Di temui di Gedung DPR, Jakarta, Rabu (30/10/2013), Menteri Keuangan Chatib Basri merinci ada empat manfaat pengambilalihan Inalum bagi Indonesia.

1. Industri Aluminium Punya Prospek Baik

Estimasi pertumbuhan permintaan atas aluminium di pasar domestik akan meningkat signifikan selama periode 2010-2030 hingga lebih dari tiga kali lipat.

Inalum merupakan satu-satunya industri penghasil aluminium ingot di dalam negeri. Saat ini Inalum hanya mampu mensuplai 20%-30% permintaan aluminium di pasar domestik, sedangkan sisa kebutuhan 70%-80% masih diimpor.

2. Industri Aluminium Smelting Memiliki Profitabilitas Baik

Inalum berada di industri aluminium smelting dengan profitabilitas cukup tinggi untuk industri aluminium secara keseluruhan.

Peleburan alumina menjadi aluminium ingot dinilai mempunyai peningkatan nilai tambah yang signifikan dari US$ 350 per ton alumina menjadi US$ 2.500 per ton aluminium ingot.

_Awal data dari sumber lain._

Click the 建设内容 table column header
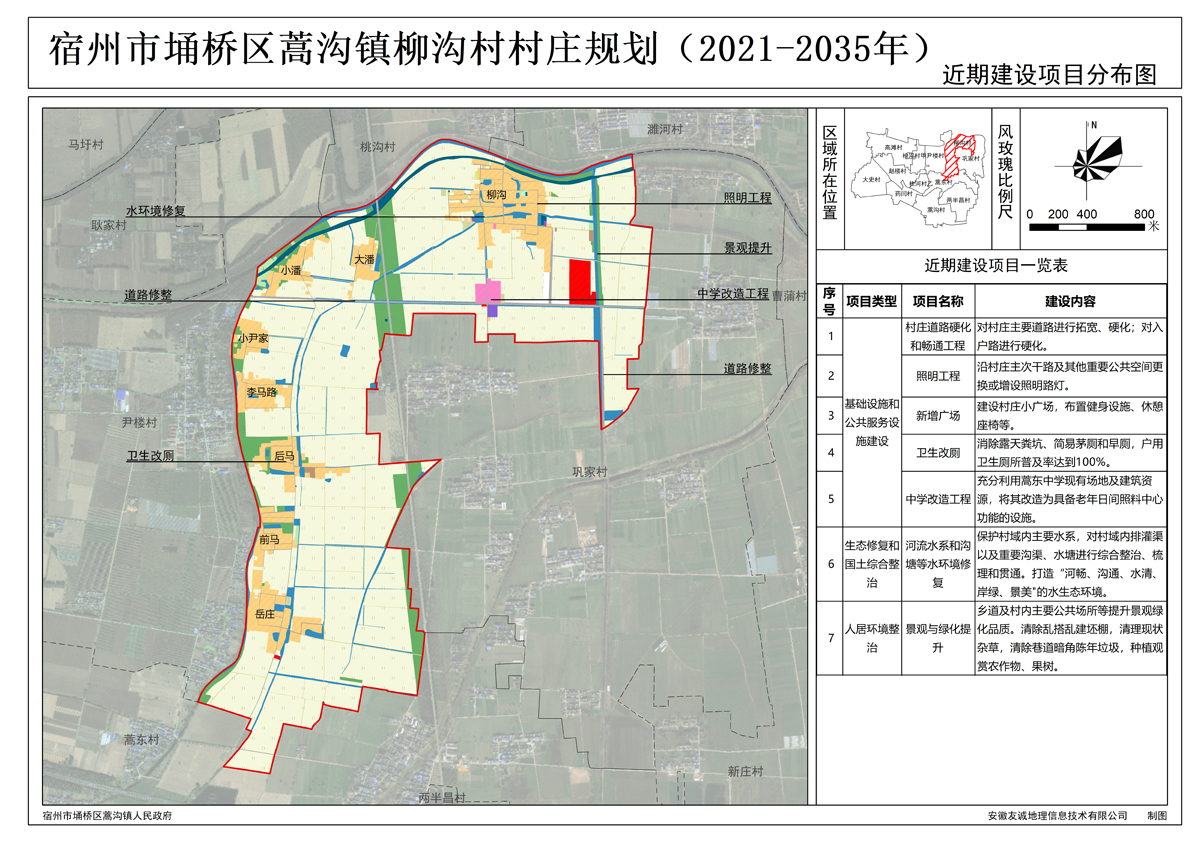The width and height of the screenshot is (1190, 842). (x=1070, y=301)
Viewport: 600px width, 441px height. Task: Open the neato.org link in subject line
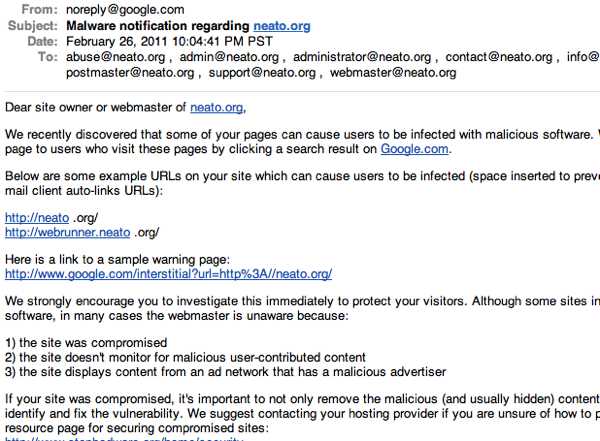pos(282,26)
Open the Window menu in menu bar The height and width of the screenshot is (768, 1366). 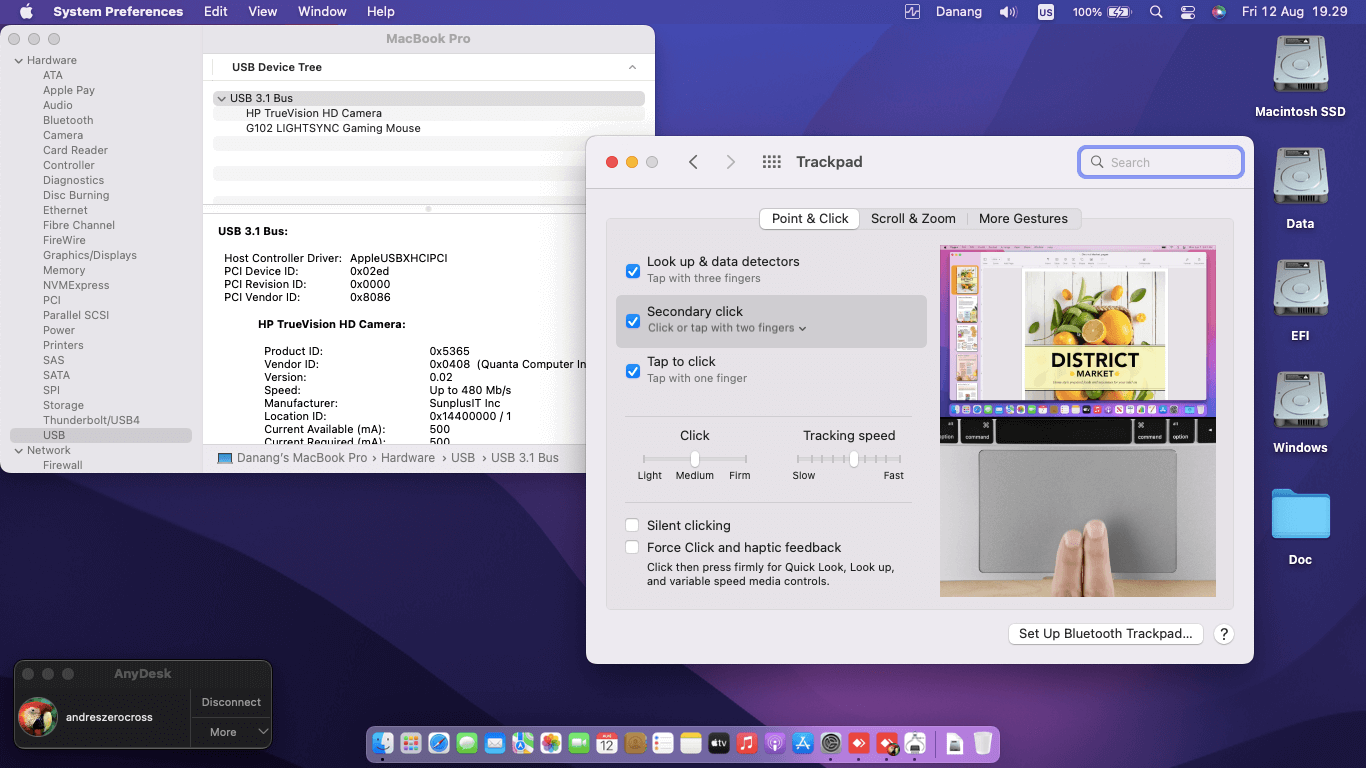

3. Inalum adalah Satu-satunya Perusahaan Peleburan Aluminium di Asia Tenggara yang memiliki fasilitas lengkap dan siap dikembangkan lebih lanjut

Memiliki pabrik carbon plant, reduction plant dan casting plant lengkap

PLTA Siguragura adalah pemasok tenaga listrik untuk kebutuhan kurang lebih 14 ribu kilowatt per hour (kWh) per ton aluminium cair.

Kondisi keuangan yang baik dan kesiapan karyawn untuk terus mengembangkan perusahaan.

4. Sebagai langkah menuju Intergrasi Industrialisasi Indonesia. Pengambilalihan Inalum merupakan inisiasi dari pertumbuhan industri aluminium nasional secara terintegrasi.  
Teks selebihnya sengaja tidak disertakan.